* [WHAT THE EXERCISE ASKS] Instruction for the entries that follow: retype exactly the lines from the line with "Screen dimensions: 1451x628" to the line with "Task: Click the colon", both included, and omit all others.

* [Stored records]

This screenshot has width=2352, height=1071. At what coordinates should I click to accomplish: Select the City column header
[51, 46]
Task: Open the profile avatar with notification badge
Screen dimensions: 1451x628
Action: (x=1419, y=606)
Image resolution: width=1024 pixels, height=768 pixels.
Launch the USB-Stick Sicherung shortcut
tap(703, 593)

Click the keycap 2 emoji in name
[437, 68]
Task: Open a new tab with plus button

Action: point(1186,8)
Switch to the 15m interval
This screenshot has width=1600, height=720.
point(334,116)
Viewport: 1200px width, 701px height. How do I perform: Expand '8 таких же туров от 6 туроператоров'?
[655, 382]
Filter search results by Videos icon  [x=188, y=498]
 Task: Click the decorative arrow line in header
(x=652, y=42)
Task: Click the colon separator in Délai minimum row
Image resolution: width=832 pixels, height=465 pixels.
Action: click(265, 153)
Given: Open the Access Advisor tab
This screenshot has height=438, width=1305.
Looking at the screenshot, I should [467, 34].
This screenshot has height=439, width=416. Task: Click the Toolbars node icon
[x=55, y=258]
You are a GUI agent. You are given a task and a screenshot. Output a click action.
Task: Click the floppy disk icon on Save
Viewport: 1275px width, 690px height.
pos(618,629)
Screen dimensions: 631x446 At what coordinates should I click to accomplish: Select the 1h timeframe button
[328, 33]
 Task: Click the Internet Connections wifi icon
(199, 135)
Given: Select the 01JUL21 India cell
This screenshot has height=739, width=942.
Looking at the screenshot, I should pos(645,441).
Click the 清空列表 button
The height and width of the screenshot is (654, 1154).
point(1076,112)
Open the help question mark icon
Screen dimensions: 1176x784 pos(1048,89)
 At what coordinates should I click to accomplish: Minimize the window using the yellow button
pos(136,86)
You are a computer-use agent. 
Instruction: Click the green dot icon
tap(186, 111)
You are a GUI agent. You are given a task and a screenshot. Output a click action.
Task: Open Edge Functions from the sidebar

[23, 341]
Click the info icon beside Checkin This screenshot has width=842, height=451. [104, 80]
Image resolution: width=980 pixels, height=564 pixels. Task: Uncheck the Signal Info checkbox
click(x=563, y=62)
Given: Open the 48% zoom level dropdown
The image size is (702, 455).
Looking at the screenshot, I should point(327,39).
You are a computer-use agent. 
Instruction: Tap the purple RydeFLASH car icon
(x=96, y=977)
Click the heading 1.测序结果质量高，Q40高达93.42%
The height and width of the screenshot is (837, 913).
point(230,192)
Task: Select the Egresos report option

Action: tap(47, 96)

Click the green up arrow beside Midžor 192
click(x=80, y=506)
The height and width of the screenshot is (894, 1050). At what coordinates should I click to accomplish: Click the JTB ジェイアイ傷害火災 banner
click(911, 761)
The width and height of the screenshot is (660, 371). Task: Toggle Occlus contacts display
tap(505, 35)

* [TASK SOLUTION]
Screen dimensions: 1451x628
Action: (x=1419, y=606)
Image resolution: width=1024 pixels, height=768 pixels.
Launch the USB-Stick Sicherung shortcut
tap(703, 593)

Click the keycap 2 emoji in name
[437, 68]
Task: Open a new tab with plus button

Action: point(1186,8)
Switch to the 15m interval
This screenshot has width=1600, height=720.
point(334,116)
Viewport: 1200px width, 701px height. How do I perform: Expand '8 таких же туров от 6 туроператоров'?
[655, 382]
Filter search results by Videos icon  [x=188, y=498]
 Task: Click the decorative arrow line in header
(x=652, y=42)
Task: Click the colon separator in Délai minimum row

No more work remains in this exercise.